What you are asked to do: Transcribe each entry in full, and leave the images out.
Data extract START
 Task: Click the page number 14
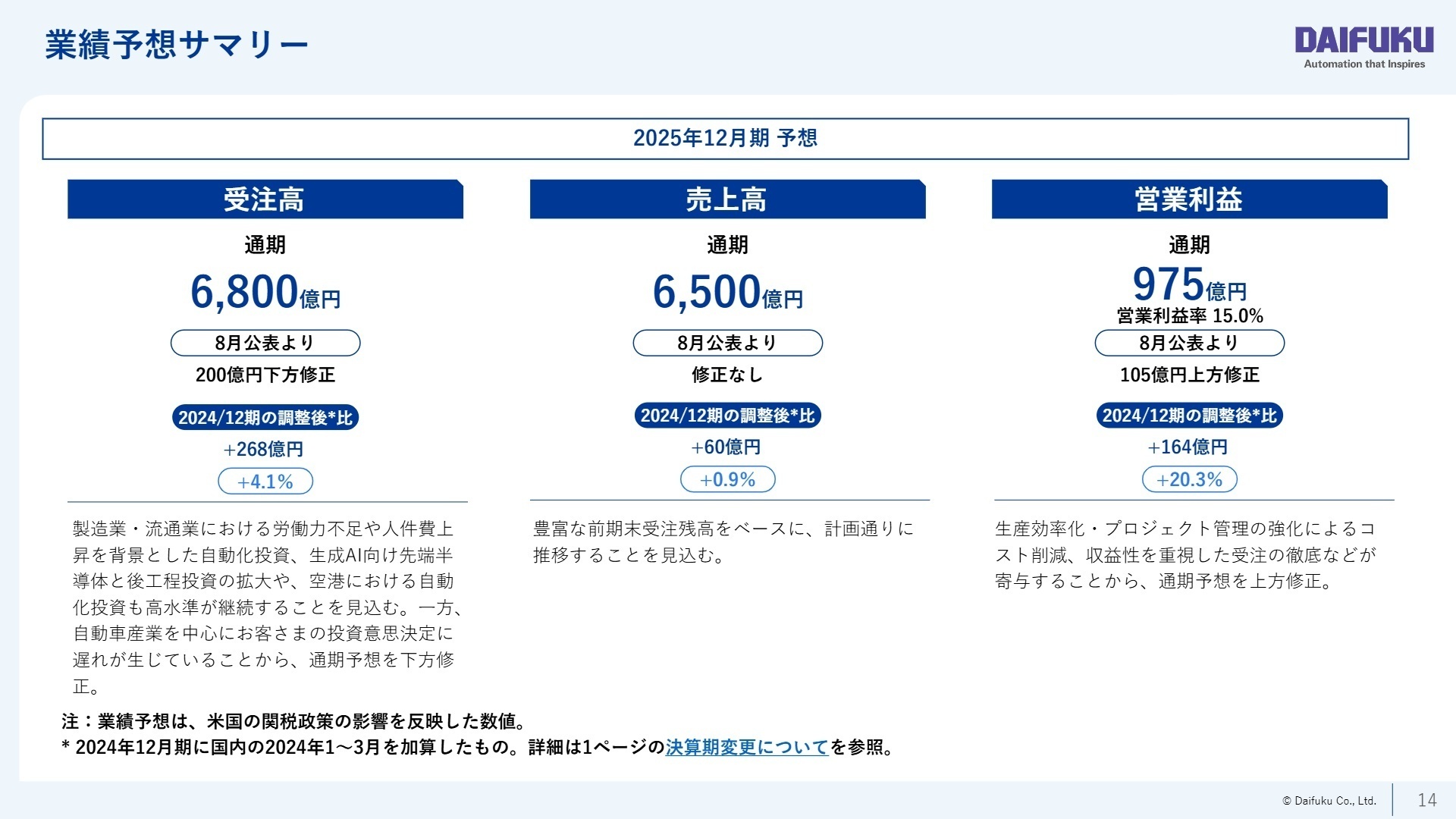[x=1429, y=799]
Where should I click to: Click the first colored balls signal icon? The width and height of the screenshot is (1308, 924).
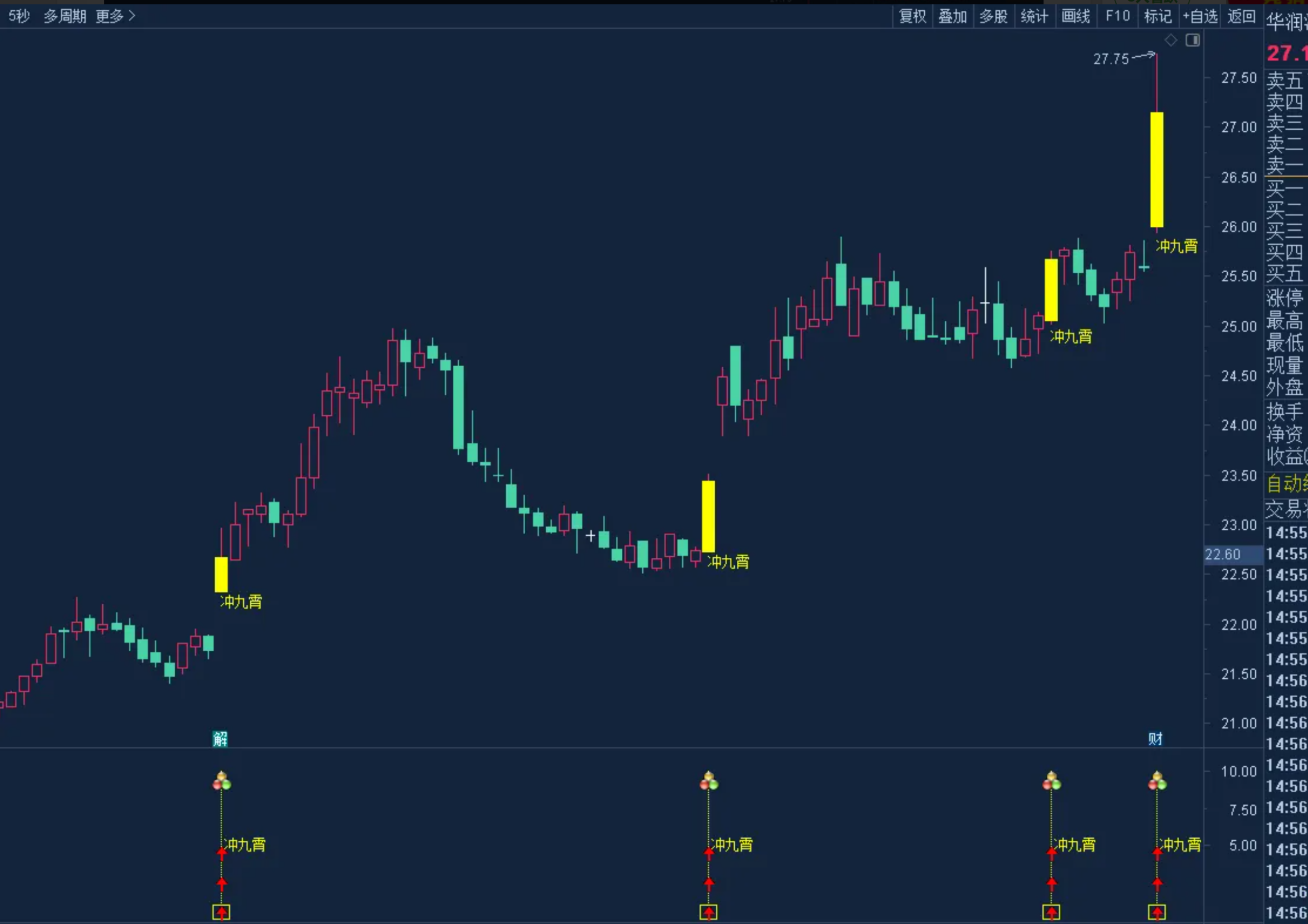(222, 781)
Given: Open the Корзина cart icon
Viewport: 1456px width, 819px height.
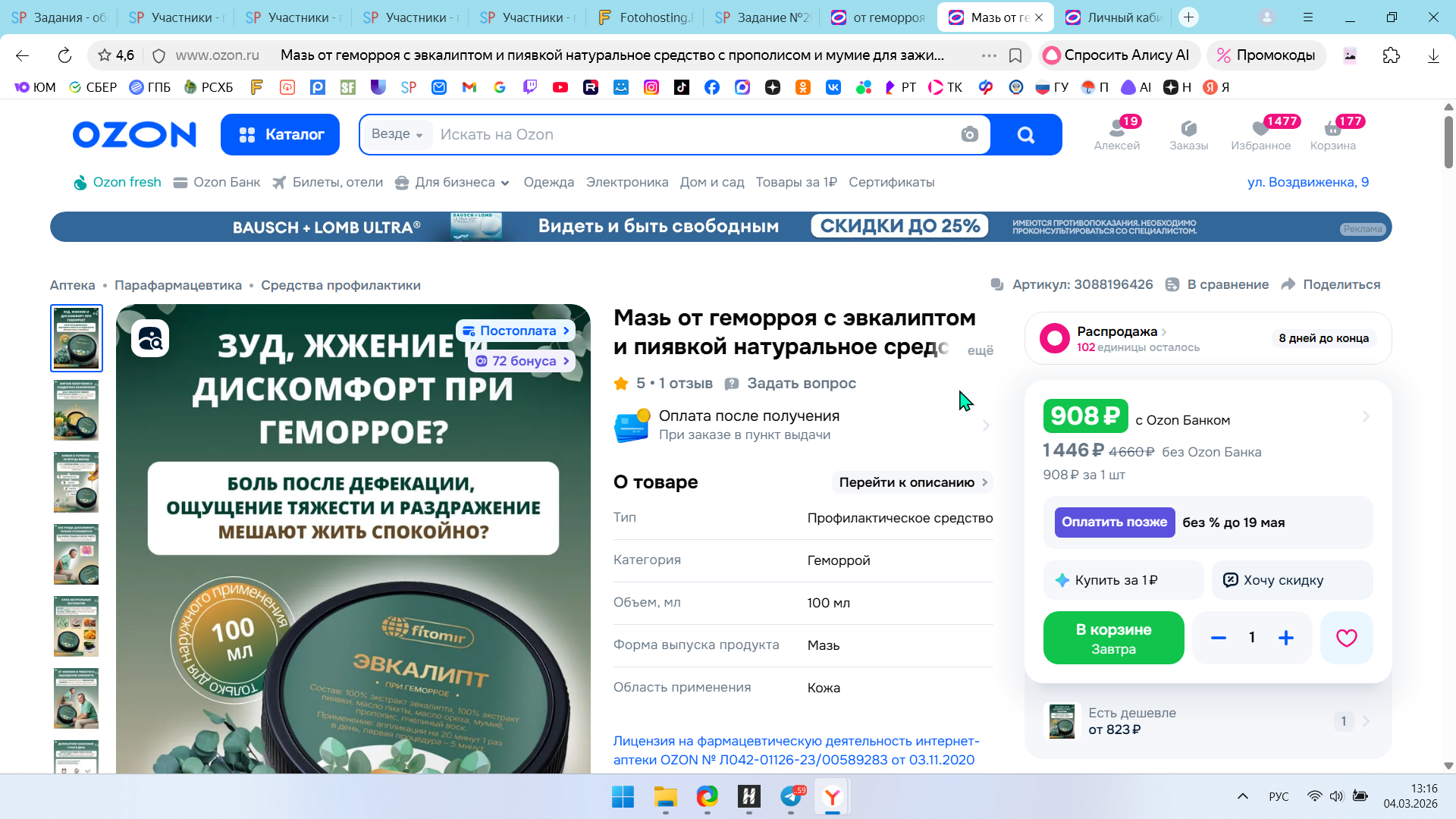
Data extract END
Output of the task:
 Task: Click the page number 14
[x=1429, y=799]
Where should I click to: Click the first colored balls signal icon? The width and height of the screenshot is (1308, 924).
(222, 781)
Given: Open the Корзина cart icon
Viewport: 1456px width, 819px height.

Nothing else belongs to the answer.